- _What you have to do_:
Please copy out everything from the start of the records down to the line containing "point(177,22)" (both ends included), keeping the requests and shifting every coordinate in the answers up by 128. Omit the pictures.

◇ ◇ ◇ ◇

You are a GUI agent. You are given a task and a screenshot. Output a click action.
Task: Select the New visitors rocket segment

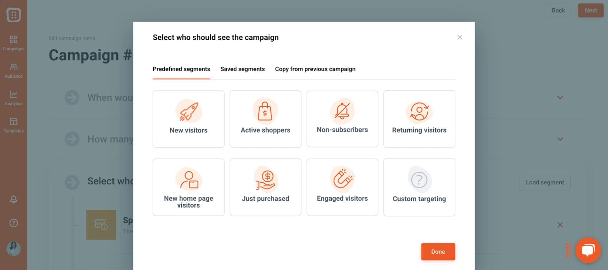click(x=188, y=119)
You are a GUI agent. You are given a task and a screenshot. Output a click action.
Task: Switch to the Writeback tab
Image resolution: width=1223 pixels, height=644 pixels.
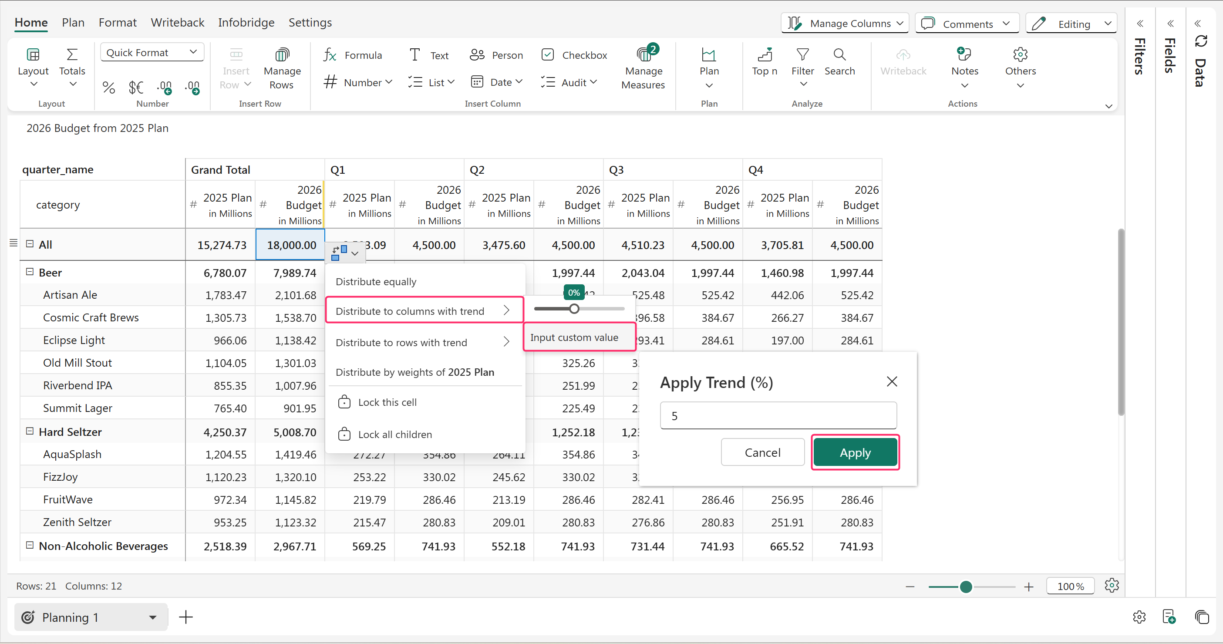point(177,22)
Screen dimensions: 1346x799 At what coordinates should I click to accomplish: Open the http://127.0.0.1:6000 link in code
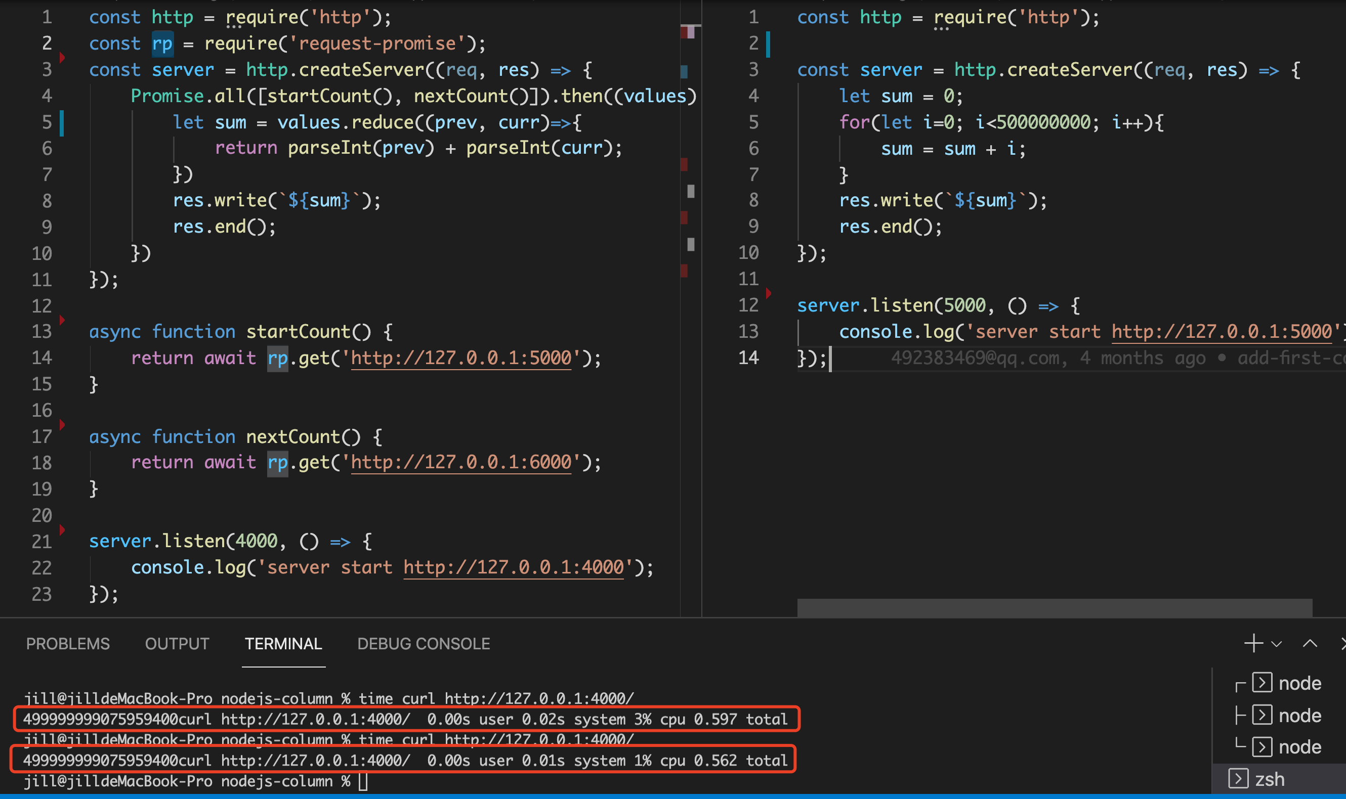coord(461,462)
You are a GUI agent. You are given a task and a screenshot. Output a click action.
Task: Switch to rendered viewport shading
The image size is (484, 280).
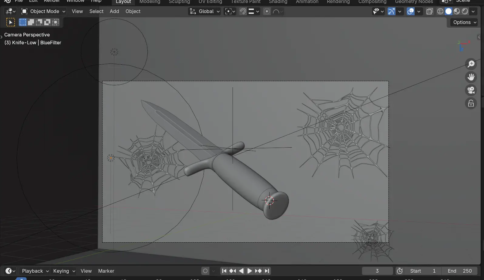(x=465, y=12)
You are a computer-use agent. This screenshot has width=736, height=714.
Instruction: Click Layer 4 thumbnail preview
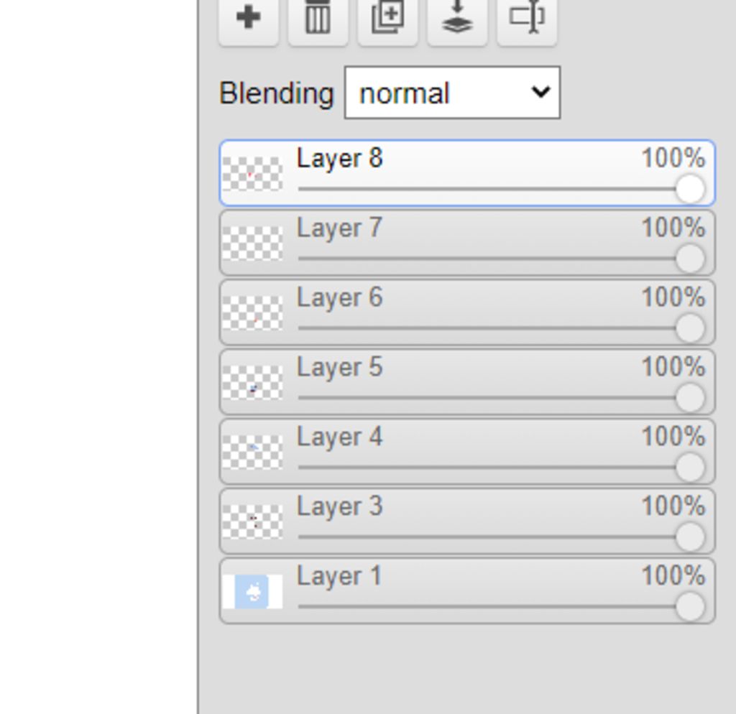click(x=252, y=452)
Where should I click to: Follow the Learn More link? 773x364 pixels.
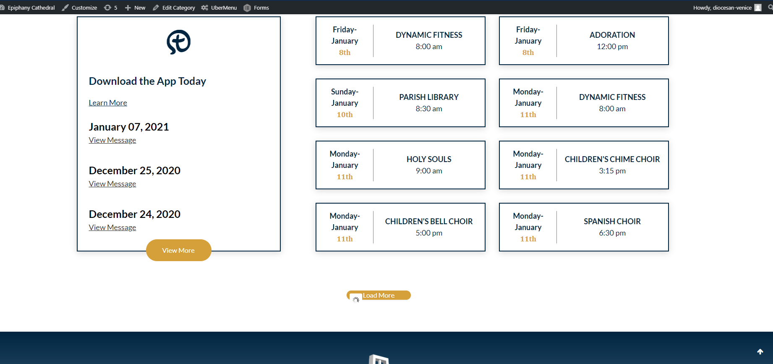pyautogui.click(x=108, y=103)
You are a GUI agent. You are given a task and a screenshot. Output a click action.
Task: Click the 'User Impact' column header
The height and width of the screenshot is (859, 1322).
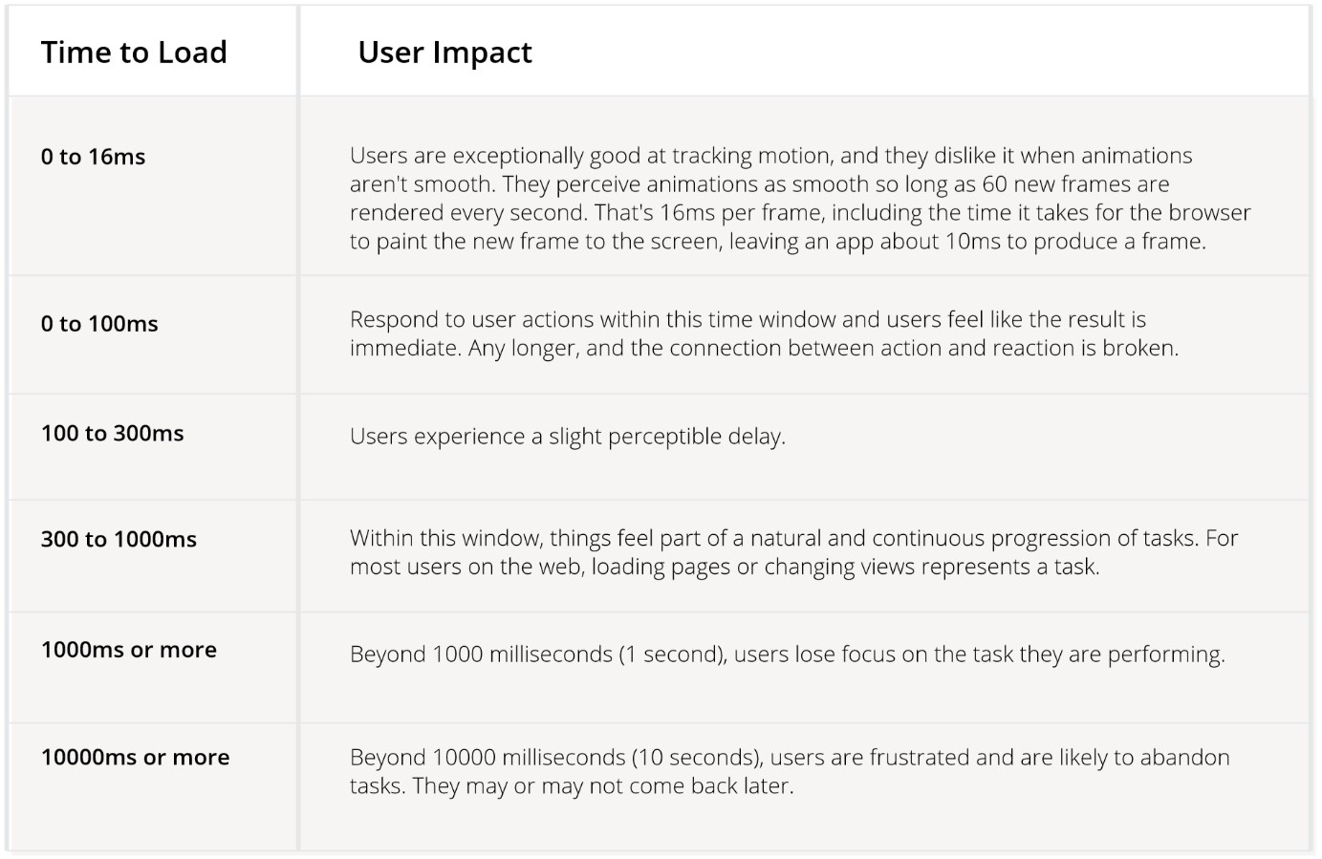tap(444, 53)
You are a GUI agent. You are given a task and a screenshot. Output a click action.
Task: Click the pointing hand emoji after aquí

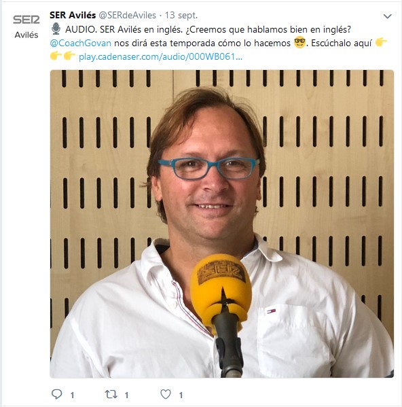[x=381, y=42]
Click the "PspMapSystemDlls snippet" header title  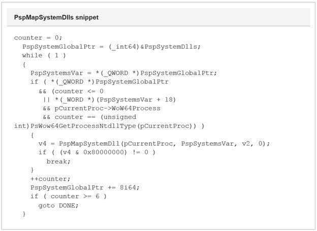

◇ ◇ ◇ ◇

- _Written response_:
You are a GUI agent. You are given a task and a screenshot. Output a click action.
Task: Select the New visitors rocket segment

click(x=316, y=247)
You are a GUI agent. You are given a task and a screenshot. Output a click action.
Task: Switch to the Writeback tab
Image resolution: width=1223 pixels, height=644 pixels.
point(305,150)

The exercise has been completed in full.